▸ **Work to do**: Output as a numbered list the lines starting with the line containing "Click the pencil edit styles icon" and going on through the line containing "Viewport: 800px width, 509px height.", leaving out any blank lines.

▸ **Given records**:
========================================
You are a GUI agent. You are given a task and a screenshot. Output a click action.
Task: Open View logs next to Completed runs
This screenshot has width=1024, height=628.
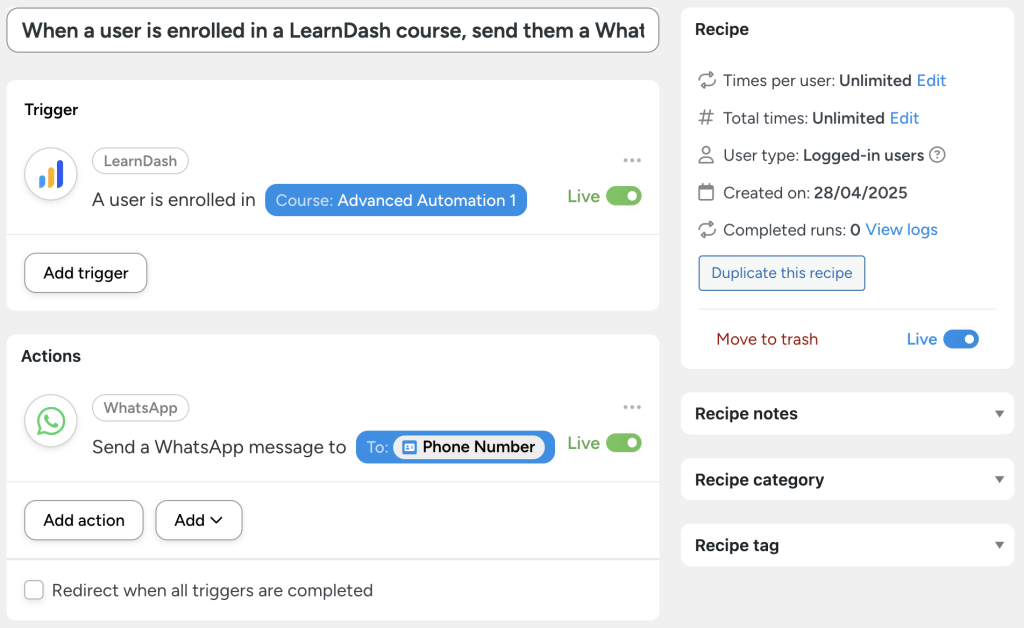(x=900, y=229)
========================================
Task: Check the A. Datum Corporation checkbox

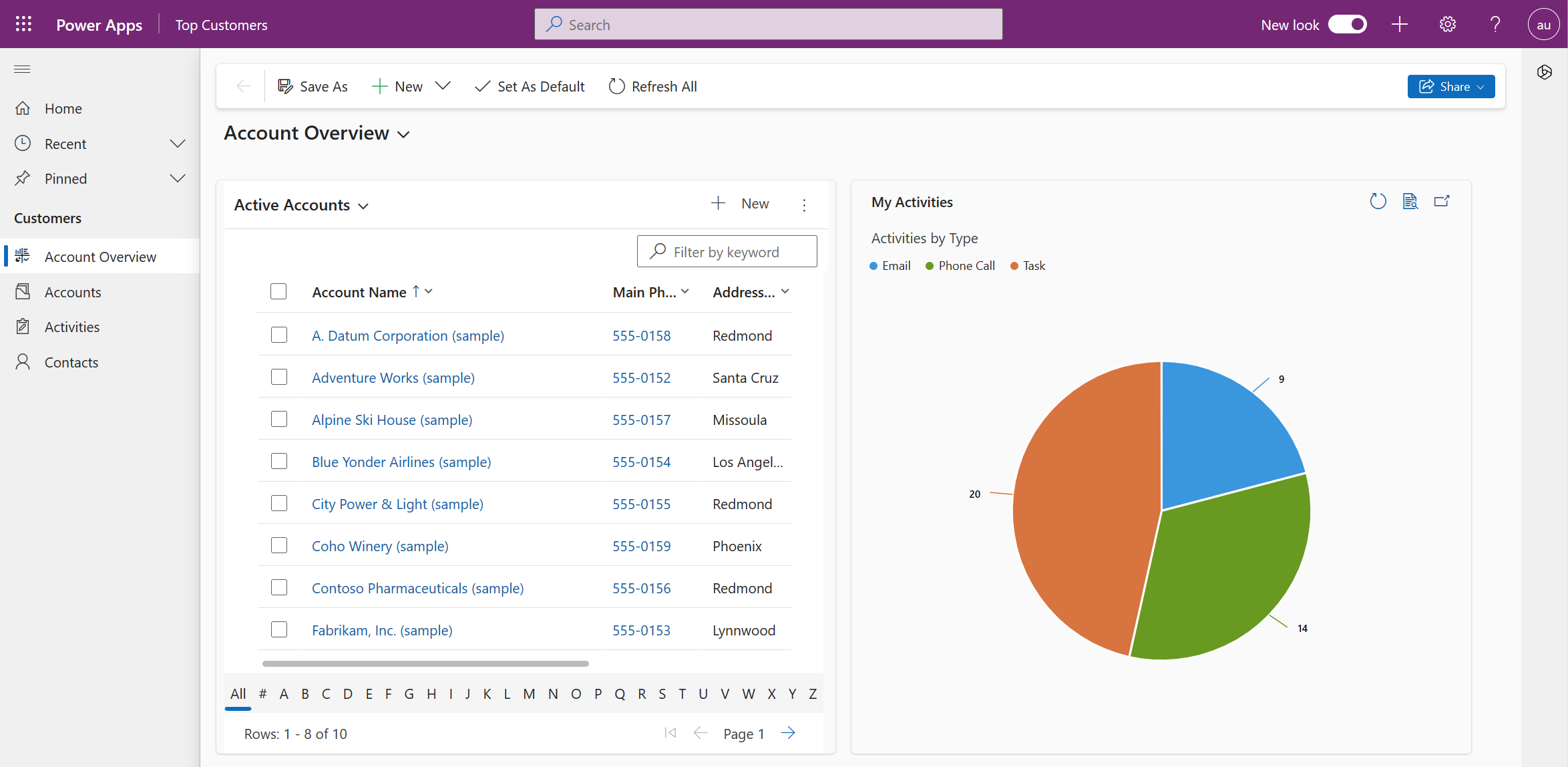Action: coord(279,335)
========================================
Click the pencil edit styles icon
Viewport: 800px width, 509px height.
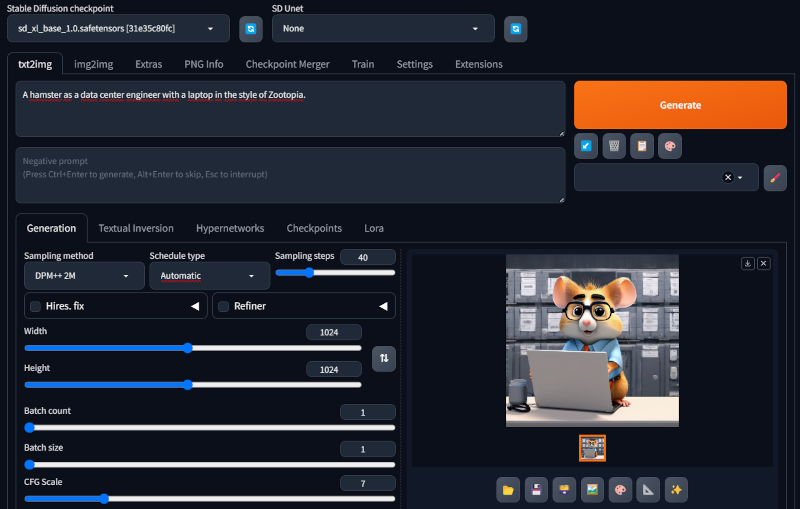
========================================
▸ **Final result**:
1. Click the pencil edit styles icon
2. Viewport: 800px width, 509px height.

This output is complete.